Forward-Looking Statements
The disclosure herein includes certain
statements that are not historical facts but are forward-looking statements for purposes of the safe harbor provisions under the U.S.
Private Securities Litigation Reform Act of 1995. Forward-looking statements generally are accompanied by words such as “believe,”
“may,” “will,” “estimate,” “continue,” “anticipate,” “intend,”
“expect,” “should,” “would,” “plan,” “predict,” “potential,”
“seem,” “seek,” “future,” “outlook,” and similar expressions that predict or indicate
future events or trends or that are not statements of historical matters. These forward-looking statements include, but are not limited
to, the Company’s submission of a compliance plan with Nasdaq and regaining compliance with the requirements of Listing Rule 5620(a).
These statements are based on various assumptions and on the current expectations of the Company’s management and are not predictions
of actual performance. These forward-looking statements are provided for illustrative purposes only and are not intended to serve as,
and must not be relied on by any investor as, a guarantee, an assurance, a prediction or a definitive statement of fact or probability.
Actual events and circumstances are difficult or impossible to predict and will differ from assumptions. Many actual events and circumstances
are beyond the control of the Company. These forward- looking statements are subject to a number of risks and uncertainties, including:
the risk that the Company is unable to submit a compliance plan to Nasdaq within the specified period, or that the compliance plan is
not accepted by Nasdaq; those factors discussed in the Company’s Annual Report on Form 10-K for the fiscal year ended December
31, 2021 under the heading “Risk Factors,” and other documents of the Company filed, or to be filed, with the SEC. If the
risks materialize or assumptions prove incorrect, actual results could differ materially from the results implied by these forward-looking
statements. There may be additional risks that the Company presently does not know or that the Company currently believes are immaterial
that could also cause actual results to differ from those contained in the forward-looking statements.

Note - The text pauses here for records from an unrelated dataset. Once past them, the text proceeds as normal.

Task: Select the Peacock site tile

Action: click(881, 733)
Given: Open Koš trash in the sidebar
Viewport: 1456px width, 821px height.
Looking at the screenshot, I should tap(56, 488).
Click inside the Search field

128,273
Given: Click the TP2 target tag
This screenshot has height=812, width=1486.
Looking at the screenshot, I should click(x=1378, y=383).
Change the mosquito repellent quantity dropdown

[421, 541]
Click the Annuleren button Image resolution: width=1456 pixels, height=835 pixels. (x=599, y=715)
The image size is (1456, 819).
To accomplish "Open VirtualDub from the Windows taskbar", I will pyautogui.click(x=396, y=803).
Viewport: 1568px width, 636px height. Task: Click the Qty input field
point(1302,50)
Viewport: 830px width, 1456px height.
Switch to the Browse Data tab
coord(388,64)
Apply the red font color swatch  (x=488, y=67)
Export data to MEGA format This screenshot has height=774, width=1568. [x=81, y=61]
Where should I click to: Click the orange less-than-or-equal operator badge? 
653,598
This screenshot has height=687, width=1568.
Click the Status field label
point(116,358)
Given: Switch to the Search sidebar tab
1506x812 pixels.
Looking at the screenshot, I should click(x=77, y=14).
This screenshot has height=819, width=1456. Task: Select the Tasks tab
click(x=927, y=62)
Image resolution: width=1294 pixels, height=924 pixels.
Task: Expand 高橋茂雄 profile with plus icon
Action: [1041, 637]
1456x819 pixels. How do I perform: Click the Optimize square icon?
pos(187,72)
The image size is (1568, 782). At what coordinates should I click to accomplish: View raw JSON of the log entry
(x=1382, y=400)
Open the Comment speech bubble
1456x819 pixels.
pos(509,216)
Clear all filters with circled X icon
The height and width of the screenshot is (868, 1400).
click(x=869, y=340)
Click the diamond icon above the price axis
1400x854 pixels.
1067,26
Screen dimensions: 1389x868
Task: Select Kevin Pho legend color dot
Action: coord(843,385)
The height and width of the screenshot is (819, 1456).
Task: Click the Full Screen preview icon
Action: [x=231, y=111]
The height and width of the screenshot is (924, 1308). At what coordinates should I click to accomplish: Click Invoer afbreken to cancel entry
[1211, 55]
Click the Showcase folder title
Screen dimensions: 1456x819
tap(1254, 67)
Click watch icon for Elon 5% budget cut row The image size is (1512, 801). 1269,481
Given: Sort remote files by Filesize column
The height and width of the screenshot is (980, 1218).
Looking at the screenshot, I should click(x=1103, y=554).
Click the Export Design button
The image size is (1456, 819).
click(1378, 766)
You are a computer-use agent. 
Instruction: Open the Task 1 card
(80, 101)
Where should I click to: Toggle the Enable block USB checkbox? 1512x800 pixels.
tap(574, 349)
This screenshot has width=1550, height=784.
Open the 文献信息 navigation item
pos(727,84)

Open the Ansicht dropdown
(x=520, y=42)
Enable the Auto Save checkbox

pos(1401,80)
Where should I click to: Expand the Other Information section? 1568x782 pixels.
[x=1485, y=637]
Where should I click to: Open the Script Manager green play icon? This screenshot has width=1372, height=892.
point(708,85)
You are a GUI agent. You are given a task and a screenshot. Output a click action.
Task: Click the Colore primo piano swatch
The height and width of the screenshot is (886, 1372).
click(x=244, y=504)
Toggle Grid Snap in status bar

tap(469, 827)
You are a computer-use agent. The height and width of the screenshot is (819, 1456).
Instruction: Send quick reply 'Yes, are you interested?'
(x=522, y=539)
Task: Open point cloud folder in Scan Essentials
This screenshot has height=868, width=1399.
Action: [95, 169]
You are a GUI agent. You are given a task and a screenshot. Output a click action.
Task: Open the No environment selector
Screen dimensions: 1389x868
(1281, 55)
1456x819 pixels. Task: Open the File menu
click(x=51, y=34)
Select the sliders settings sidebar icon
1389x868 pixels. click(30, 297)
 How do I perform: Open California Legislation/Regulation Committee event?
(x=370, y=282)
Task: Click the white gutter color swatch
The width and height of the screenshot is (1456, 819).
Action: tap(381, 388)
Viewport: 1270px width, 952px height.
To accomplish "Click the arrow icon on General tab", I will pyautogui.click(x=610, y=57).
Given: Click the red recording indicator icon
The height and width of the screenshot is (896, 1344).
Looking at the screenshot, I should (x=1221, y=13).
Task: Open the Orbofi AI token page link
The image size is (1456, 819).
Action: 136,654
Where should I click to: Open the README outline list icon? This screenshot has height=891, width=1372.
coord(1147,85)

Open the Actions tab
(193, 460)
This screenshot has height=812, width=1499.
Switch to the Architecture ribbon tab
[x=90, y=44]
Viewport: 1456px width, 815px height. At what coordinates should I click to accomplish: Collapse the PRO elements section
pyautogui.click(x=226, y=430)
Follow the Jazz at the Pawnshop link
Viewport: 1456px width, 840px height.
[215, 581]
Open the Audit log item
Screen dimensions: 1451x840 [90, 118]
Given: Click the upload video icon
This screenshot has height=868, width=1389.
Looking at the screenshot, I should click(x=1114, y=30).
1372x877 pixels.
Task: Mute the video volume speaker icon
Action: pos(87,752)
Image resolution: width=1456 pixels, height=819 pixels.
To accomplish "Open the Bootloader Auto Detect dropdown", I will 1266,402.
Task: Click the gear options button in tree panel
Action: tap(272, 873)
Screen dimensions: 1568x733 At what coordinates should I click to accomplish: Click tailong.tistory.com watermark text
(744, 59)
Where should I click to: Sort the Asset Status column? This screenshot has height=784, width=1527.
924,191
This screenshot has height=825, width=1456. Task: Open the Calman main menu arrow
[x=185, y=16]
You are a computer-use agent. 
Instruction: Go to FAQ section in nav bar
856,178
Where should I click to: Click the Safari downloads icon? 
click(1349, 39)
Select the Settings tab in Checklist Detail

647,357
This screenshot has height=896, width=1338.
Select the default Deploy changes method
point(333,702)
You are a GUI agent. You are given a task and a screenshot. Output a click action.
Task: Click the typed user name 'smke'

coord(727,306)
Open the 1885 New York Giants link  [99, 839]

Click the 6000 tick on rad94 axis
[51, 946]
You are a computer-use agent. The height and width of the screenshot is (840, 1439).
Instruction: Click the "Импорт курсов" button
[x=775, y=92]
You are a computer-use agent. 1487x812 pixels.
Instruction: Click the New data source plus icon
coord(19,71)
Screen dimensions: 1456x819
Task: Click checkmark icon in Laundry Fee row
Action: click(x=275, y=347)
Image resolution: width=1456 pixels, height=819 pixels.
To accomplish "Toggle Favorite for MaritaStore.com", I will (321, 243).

In addition, forward-looking statements
reflect the Company’s expectations, plans or forecasts of future events and views as of the date hereof. The Company anticipates
that subsequent events and developments will cause the Company’s assessments to change. However, while the Company may elect to
update these forward-looking statements at some point in the future, the Company specifically disclaims any obligation to do so. These
forward-looking statements should not be relied upon as representing the Company’s assessments as of any date subsequent to the
date of this disclosure statement. Accordingly, undue reliance should not be placed upon the forward-looking statements.